Meyrath, M.; Palmer, C. B.; Plesseria, J.-M.; Darcis, J.; Chevigne, A.; Nesheva, D.; Thelen, M.; Legler, D. F.; Leurs, R.; Hanson, J.; Szpakowska, M.

GPR182/ACKR5, the most recently deorphanized chemokine receptor, is mainly expressed on endothelial cells and was proposed to act as a scavenger regulating the availability of a large set of chemokines. In this study, we first established the exact profiles and ranking of the chemokines binding to the human and mouse GPR182. We confirmed the high promiscuity of GPR182 towards XC, CC and CXC chemokines and a clear difference in the chemokine repertoires of the human and mouse orthologues.

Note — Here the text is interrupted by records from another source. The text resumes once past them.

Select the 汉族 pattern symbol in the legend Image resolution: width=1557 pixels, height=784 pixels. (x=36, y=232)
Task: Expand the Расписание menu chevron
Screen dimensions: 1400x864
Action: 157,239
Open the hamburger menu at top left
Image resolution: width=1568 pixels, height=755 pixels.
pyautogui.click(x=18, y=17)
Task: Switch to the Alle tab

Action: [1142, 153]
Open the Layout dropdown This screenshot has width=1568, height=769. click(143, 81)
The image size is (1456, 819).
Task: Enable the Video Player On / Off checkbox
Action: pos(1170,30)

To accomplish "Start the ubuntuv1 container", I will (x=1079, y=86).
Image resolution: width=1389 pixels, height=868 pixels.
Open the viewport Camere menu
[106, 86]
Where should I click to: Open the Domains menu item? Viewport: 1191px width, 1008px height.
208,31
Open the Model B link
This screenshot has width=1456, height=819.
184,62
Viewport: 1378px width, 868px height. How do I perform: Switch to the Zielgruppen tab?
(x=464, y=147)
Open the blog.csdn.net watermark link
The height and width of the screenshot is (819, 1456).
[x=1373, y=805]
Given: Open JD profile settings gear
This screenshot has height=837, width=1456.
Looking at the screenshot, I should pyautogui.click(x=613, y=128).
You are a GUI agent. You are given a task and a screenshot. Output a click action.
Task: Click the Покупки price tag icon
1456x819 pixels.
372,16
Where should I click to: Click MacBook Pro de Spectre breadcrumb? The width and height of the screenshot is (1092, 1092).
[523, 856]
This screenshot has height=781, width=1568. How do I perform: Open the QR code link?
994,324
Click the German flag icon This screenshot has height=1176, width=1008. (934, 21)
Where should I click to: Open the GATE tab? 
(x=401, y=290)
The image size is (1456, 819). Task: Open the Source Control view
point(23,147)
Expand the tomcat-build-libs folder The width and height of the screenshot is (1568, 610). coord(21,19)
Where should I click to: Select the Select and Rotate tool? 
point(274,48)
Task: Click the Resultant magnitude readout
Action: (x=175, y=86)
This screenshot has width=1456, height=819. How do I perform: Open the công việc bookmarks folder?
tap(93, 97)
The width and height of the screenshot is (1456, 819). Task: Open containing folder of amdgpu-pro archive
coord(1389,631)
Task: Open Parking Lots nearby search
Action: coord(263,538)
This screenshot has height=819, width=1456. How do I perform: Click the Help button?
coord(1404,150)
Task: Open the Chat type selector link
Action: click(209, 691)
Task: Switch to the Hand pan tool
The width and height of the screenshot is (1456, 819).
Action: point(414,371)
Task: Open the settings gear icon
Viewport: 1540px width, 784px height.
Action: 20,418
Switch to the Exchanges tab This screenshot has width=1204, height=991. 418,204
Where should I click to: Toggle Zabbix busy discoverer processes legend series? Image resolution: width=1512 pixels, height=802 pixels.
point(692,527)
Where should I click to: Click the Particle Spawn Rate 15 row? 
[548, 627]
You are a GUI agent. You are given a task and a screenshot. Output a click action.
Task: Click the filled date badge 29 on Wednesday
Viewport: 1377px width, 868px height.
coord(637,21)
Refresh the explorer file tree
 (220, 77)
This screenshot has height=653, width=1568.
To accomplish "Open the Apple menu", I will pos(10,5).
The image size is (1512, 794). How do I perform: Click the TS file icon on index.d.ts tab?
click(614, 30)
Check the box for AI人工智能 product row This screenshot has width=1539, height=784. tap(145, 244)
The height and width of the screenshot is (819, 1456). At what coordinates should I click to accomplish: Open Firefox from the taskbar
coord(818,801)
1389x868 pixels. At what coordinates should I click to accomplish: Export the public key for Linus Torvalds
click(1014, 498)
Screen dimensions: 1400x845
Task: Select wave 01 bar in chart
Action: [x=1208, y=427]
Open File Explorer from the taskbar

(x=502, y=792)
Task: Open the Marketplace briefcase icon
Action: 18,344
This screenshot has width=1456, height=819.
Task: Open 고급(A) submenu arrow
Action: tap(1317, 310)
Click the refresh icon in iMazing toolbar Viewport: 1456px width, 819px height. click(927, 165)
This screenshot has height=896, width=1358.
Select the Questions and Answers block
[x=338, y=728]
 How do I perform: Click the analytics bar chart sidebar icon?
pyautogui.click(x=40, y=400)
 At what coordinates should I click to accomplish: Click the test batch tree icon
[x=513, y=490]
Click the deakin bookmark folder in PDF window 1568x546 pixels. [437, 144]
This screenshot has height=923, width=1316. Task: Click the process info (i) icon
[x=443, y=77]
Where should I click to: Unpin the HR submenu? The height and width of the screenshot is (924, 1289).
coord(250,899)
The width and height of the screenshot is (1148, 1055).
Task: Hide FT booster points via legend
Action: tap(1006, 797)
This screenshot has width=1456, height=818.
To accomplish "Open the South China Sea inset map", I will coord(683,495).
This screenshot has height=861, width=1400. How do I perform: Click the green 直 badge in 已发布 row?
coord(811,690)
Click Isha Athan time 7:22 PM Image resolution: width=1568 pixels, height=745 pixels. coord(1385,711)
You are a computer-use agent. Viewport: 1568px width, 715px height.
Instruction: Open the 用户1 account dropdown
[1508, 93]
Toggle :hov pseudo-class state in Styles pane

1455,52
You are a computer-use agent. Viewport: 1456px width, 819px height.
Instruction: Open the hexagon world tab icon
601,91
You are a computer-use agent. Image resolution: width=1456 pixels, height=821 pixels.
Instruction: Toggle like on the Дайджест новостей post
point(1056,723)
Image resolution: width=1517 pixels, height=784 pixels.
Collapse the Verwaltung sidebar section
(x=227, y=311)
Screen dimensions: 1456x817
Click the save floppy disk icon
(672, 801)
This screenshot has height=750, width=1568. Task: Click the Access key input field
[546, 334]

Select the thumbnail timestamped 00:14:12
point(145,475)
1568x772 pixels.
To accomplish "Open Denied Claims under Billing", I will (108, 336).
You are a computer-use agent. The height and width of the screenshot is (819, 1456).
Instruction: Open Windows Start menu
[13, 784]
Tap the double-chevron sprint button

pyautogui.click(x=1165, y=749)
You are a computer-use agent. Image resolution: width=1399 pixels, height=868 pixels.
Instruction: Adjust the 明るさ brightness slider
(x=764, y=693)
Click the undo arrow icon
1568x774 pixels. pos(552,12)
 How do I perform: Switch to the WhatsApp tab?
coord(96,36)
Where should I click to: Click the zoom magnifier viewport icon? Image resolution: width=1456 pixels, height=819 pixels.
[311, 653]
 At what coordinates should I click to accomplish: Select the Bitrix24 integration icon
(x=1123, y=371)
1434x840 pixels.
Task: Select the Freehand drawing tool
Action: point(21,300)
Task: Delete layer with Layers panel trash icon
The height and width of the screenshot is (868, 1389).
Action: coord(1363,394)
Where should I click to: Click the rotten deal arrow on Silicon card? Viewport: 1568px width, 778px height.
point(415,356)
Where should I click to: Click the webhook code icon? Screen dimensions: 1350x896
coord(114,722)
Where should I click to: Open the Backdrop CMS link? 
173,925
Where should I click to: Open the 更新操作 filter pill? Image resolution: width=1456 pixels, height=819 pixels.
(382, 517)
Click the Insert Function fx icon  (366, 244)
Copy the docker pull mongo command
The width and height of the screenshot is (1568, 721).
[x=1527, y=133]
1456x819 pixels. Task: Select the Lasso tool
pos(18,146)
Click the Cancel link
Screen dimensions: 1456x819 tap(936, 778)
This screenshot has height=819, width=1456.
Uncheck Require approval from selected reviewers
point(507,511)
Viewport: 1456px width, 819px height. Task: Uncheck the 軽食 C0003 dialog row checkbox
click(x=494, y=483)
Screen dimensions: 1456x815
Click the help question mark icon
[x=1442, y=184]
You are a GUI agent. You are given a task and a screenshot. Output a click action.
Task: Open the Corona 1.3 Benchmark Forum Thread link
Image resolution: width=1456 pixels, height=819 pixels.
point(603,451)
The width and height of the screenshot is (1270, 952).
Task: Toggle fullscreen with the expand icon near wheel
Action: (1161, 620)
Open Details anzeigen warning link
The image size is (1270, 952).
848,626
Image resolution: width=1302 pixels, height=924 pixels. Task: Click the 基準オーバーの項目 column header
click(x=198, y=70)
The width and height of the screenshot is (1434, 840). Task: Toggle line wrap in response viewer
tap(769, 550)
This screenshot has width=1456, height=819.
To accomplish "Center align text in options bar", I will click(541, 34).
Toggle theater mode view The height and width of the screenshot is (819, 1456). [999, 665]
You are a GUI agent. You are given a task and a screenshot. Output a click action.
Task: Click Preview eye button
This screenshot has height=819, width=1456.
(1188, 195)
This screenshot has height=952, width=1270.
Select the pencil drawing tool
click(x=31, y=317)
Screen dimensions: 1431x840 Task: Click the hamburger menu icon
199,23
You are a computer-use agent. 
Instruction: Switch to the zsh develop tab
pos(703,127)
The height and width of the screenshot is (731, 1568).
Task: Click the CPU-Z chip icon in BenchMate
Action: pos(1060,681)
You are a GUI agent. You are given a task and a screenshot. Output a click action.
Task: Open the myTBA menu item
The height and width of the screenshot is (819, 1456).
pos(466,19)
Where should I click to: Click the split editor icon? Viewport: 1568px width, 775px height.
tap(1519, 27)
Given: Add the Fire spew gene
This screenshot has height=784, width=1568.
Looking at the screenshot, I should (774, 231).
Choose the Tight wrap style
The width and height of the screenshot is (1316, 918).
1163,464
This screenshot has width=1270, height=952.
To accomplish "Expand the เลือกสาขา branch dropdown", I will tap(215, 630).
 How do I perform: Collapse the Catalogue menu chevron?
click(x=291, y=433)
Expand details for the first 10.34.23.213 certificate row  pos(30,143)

We next demonstrated that, beyond classical chemokines, GPR182 exhibits potent binding to the chemoattractant protein GPR15L/C10orf99, the atypical chemokine CXCL17 and various endogenous peptides, mainly from the opioid, apelin, and PACAP families. We also showed that these newly identified ligands engage GPR182 through varied binding modes. While GPR15L, just like classical chemokines, predominantly engages GPR182 via its N terminus, conversely to the C terminus-dependent binding to its cognate receptor GPR15, CXCL17 exhibits a more complex interaction, relying on both the N and C terminus. The binding mode of the newly identified peptide ligands also differ from the interactions with their cognate receptors. Our findings establish the first scavenger receptor for CXCL17 and GPR15L and advance the understanding of GPR182 ligand interactions, suggesting a regulatory role beyond chemokines.